Üniversiteli kadınların yaşamlarını bir kalıba sığdırmaya çalışanlara, erkek egemen sisteme, iktidara, yandaş rektöre karşı isyanın dansıdır #LasTesis.
Dans kaç anlama gelir? Biz kadınlar için dans etmenin birçok karşılığı var ancak en temelde özgürleşme cevabı verilebilir. Bedenin özgürleşmesidir burada kast ettiğimiz. Ataerkil bir toplumda kadın bedeninin bir haz nesnesine dönüşmüş ve özel alana sıkıştırılmaya çalışıldığı durumdayken kadının kendi bedeni tanıyarak, sahiplenerek kamusal alana çıkması bir özgürleşme halidir. Var olan kalıpları yıkan bir isyan halidir. Üniversiteli kadınların Cebeci Kampüsünde yaptıkları #LasTesis dansı da bunun bir örneğidir. Üniversiteli kadınların yaşamlarını bir kalıba sığdırmaya çalışanlara, erkek egemen sisteme, iktidara, yandaş rektöre karşı isyanın dansıdır #LasTesis.
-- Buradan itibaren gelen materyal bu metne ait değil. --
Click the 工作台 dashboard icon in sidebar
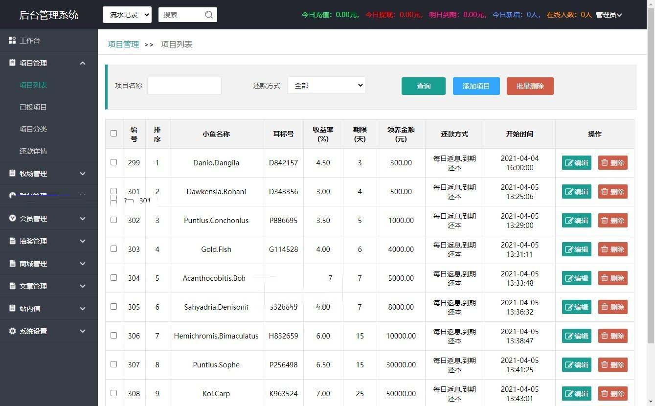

İktidarın üniversitelere rektörler üzerinden kurduğu baskı politikaları sonucu kadın çalışmaları yapan toplulukların açılması engelleniyor, toplumsal cinsiyet dersleri kaldırılıyor, kadının yalnızca aileyle var olabileceğini düşünen bu eril zihniyet kadın değil aile çalışması yapması için kadın araştırmaları merkezlerine baskı uyguluyor ve böylece üniversitenin feminizasyonuna ket vuruluyor. Kampüs içerisindeki sosyal yaşamı tamamen bitirmeye yönelik olan, özel güvenlik ve sivil polisler tarafından tacizler ve öğrencilere soruşturma ve tehditlerle üniversite içerisinde bilimsel, sanatsal etkinlikler engellenmeye çalışılıyor. Bu yüzden üniversiteli kadınların #LasTesis dansı sadece erkek şiddetine karşı değil iktidarın üniversite üzerindeki tahakkümüne karşı da edildi.
Devlet için ise dansın anlamının çok farklı olduğunu bugün Cebeci Kampüsü’nde yaşadıklarımız ile görmekteyiz. Burada en temelde korku öne çıkıyor. Kadınların dans etmesinden korkuluyor. Onlar ettikçe yayılacak itaatsizlik halinden korkuluyor çünkü devletin dayanaklarından olan erkeklik sarsılmaya, kadınlar üzerindeki denetimini kaybetmeye hızla devam ediyor. 300 polisi okulun içine yığarak okulda dans için yer bırakmamaya çalışılması (metrekareye bir polis düşüyor) yani etten duvar örülmesi bu korkunun göstergesidir. Ankara’da her gün bir kadının öldürüldüğü haberini alırken polisin yasal görevlerini bırakarak (örneğin 6284’ü uygulamak) bütün Ankara polisini 7 üniversiteli kadının dansına müdahale etmeye getirmesi devletin gerçek yüzünü bir kez daha göstermektedir. Üniversitelerde TGB, Ülkü Ocakları gibi faşist oluşumları destekleyerek üniversiteli kadınların yaptığı her etkinlik, eylemi saldırıya açık hale getirmektedir, kadın düşmanlığını üniversitede örgütlemektedir.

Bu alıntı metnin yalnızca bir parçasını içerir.